**Written exercise:** Reproduce every line of the entries below word for word, leaving out the pictures.

++++ Records provided ++++

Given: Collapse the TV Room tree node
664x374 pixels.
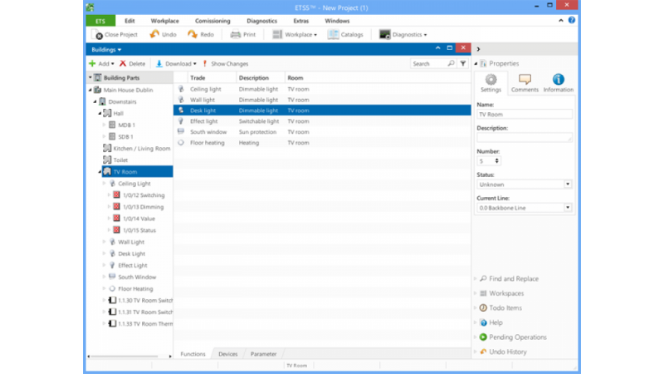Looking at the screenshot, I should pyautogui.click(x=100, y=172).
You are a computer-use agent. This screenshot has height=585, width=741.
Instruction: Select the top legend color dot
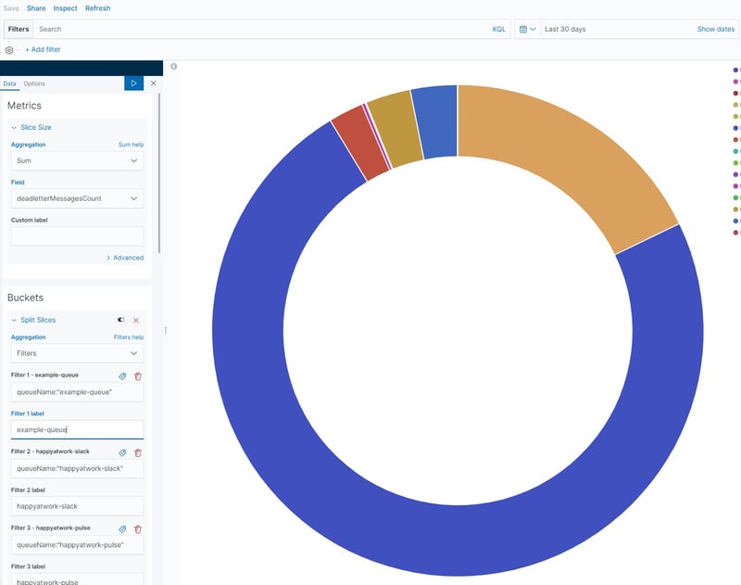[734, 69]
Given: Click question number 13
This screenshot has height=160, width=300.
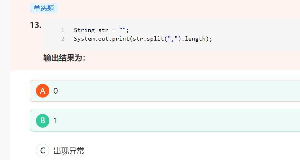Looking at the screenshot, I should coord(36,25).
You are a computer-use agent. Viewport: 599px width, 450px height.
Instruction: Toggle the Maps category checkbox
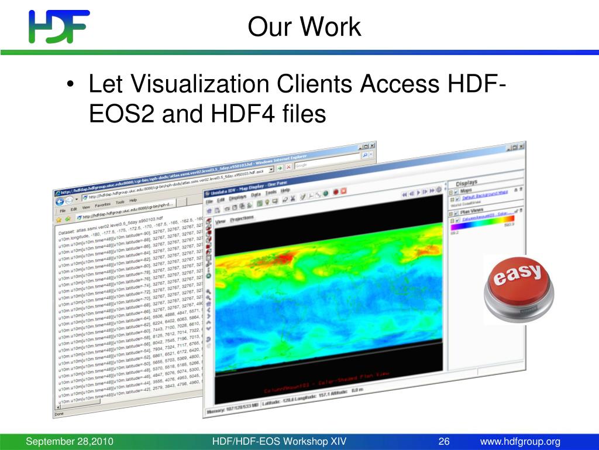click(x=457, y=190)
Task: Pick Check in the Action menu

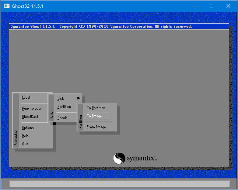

++++

**Response for this exercise:**
Given: Collapse the TV Room tree node
664x374 pixels.
Looking at the screenshot, I should pyautogui.click(x=100, y=172).
You are a computer-use agent. This screenshot has height=585, width=741.
Instruction: Select the top legend color dot
[734, 69]
Given: Click question number 13
This screenshot has height=160, width=300.
Looking at the screenshot, I should coord(36,25).
You are a computer-use agent. Viewport: 599px width, 450px height.
Instruction: Toggle the Maps category checkbox
click(x=457, y=190)
Task: Pick Check in the Action menu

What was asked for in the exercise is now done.